# Miscellaneous > General Database Discussions >  Oracle MINUS equivalent in sql server

## ashish9393

Hi,
     Is there something equivalent to the MINUS in ORacle ? 
    Or a workaround ?
thanks

----------


## rmiao

What does it do?

----------


## MAK

Why cant you use "Not in"?

select id from table1 where
id not in (select id from table2 where x='cc')

----------


## MAK

Here is the difference between oracle and SQL.

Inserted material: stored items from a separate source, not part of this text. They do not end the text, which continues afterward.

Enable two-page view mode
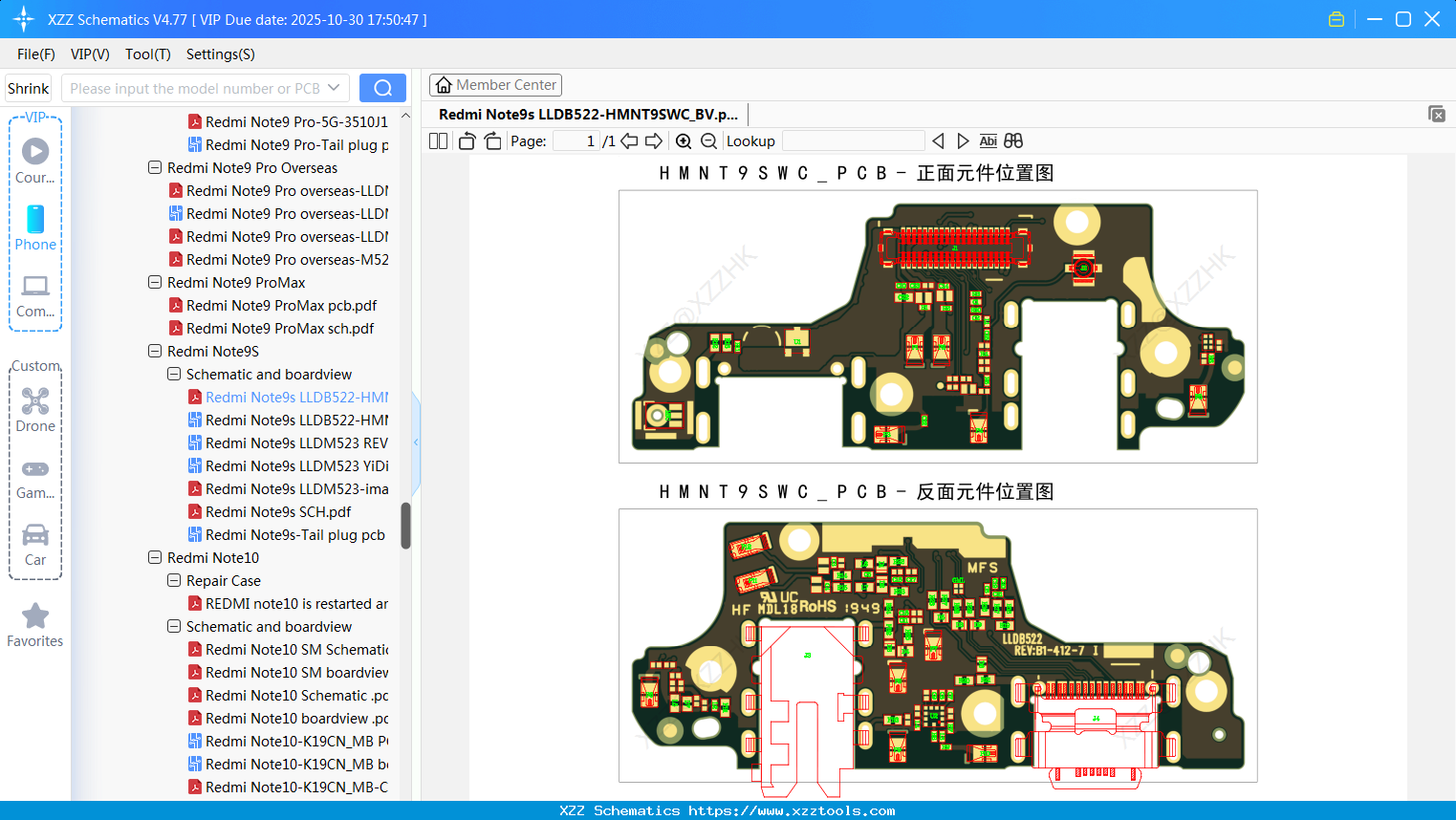The height and width of the screenshot is (820, 1456). coord(437,140)
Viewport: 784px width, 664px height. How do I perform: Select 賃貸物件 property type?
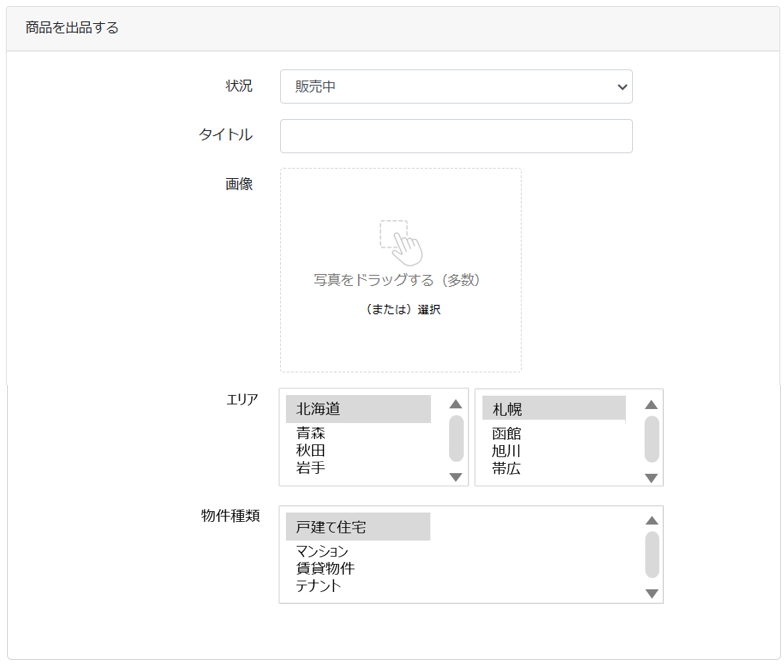click(325, 569)
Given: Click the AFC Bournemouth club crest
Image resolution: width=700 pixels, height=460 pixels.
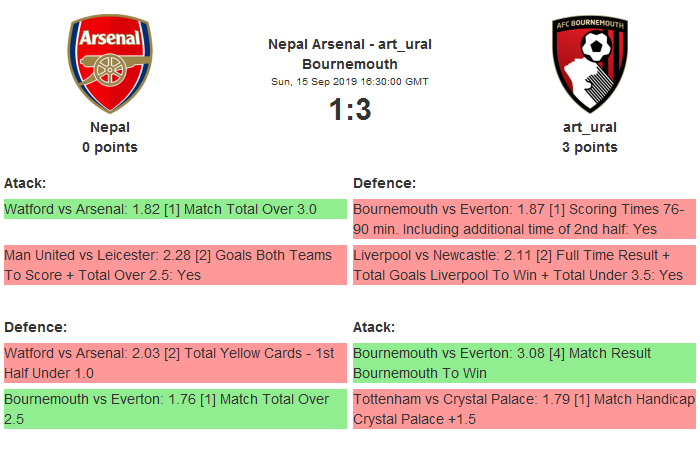Looking at the screenshot, I should click(589, 64).
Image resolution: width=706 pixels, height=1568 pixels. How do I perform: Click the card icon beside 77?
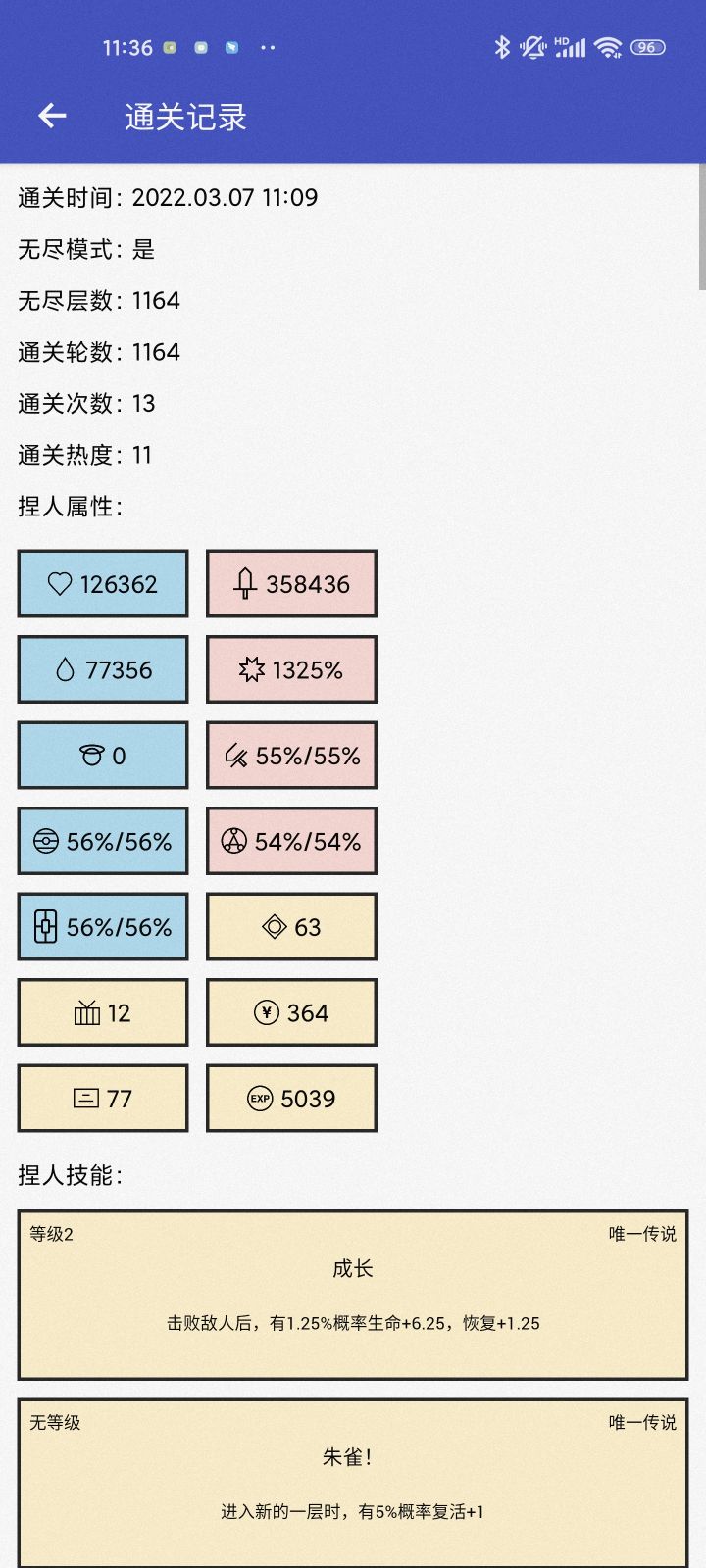click(86, 1099)
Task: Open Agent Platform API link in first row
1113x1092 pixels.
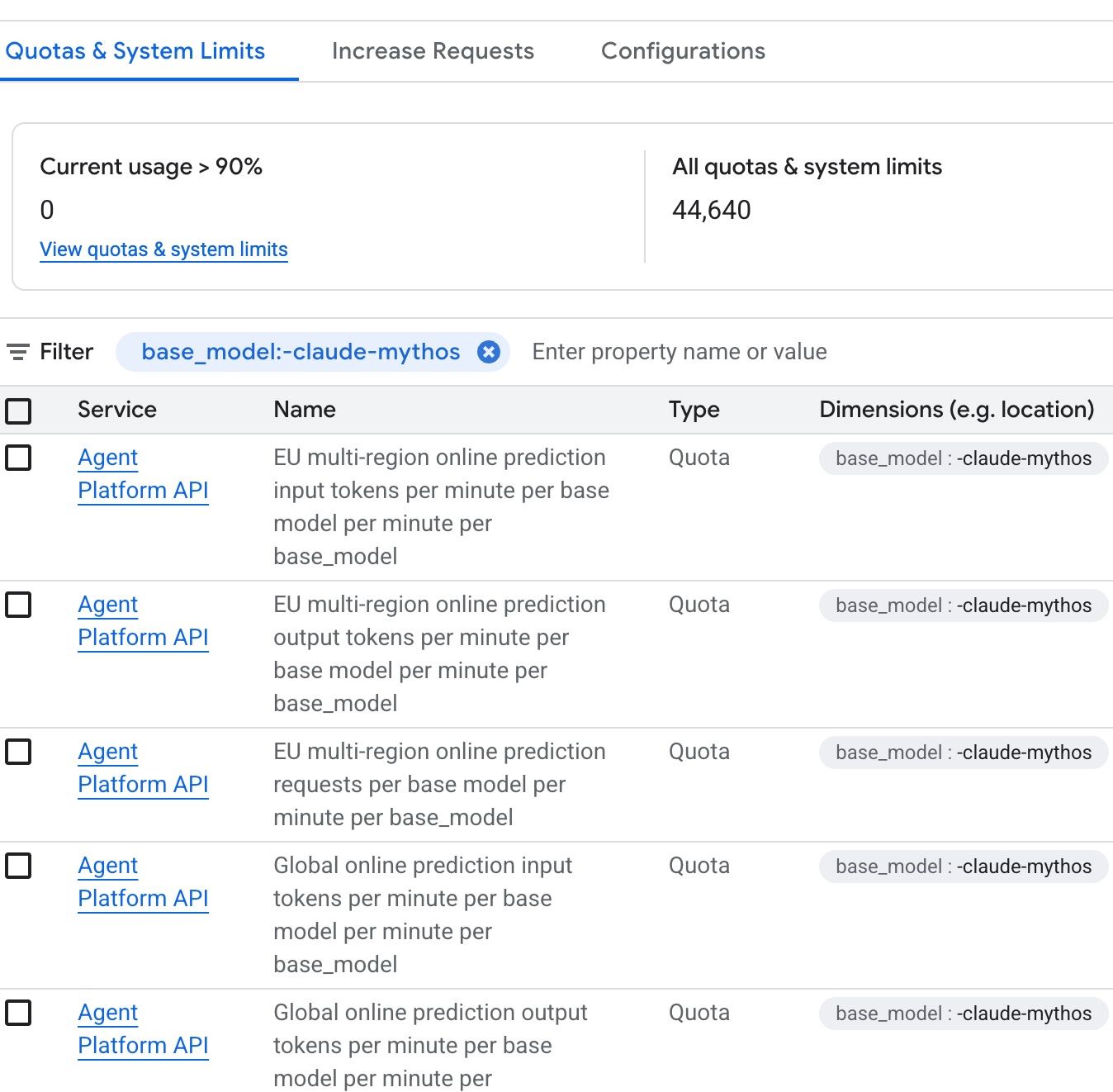Action: [143, 473]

http://vyaskn.tripod.com/oracle_sql_...quivalents.htm

----------


## mssqlforum

thx

----------


## ashish9393

rmiao,
       MINUS is the set difference operator. so if you have 2 sets, A & B A MINUS B is all items in A which are not in B.

MAK,
     I tried to use NOT IN but somehow it doesnot work. All queries which donot have NOT give expected results, but once I use NOT it stops working. I also tried '<> ALL'.
I have a query which has 2 subwueries.
lets say A & B.
so,

A, when ran alone gives me 92 rows.
B giveis 195 rows.

 Select accnt.id
FROM accnt
where
     accnt.id IN     (A)
     and accnt.id IN (B)  
gives me 46 rows.

so with the following query 
Select accnt.id
FROM accnt
where
     accnt.id IN     (A)
     and accnt.id NOT IN (B) 

I should get 46 rows. (92-46).
But I get 0.
 if I do NOT IN (A) and IN (B), i should get 195 - 46 = 149 rows. But I get 0 rows.
Please advise.
Thanks in Advance.

----------


## MAK

Try this. It works for me. If it dont work. give me a sample data like below for all the tables and queries that you do and also expected results.


create table accnt (id int, name char(10))
create table subqry1 (id int)
create table subqry2 (id int)

insert into accnt select 1,'claire'
insert into accnt select 2,'mak'
insert into accnt select 3,'John'
insert into accnt select 4,'rmiao'
insert into accnt select 5,'chgrik'
insert into accnt select 6,'Alex'
insert into accnt select 7,'skhanal'
insert into accnt select 8,'Nelly'
insert into accnt select 9,'Anu'
insert into accnt select 10,'Amar'


insert into subqry1 select 1
insert into subqry1 select 2
insert into subqry1 select 3
insert into subqry1 select 7


insert into subqry2 select 1
insert into subqry2 select 2
insert into subqry2 select 3
insert into subqry2 select 4
insert into subqry2 select 5
insert into subqry2 select 6
insert into subqry2 select 9
insert into subqry2 select 12
insert into subqry2 select 14
insert into subqry2 select 17


select * from subqry1
--4 rows
select * from subqry2
--10 rows


Select accnt.id FROM accnt where
accnt.id IN (select id from subqry1)

--4 rows

Select accnt.id FROM accnt where
accnt.id not IN (select id from subqry2)

--3 rows

Select accnt.id
FROM accnt
where
accnt.id IN (select id from subqry1)
and accnt.id NOT IN (select id from subqry2) 

--1 row

----------


## skhanal

If you have one column primary key then you can use NOT IN as in MAK's example, but if you have multiple column primary key then it gets complicated.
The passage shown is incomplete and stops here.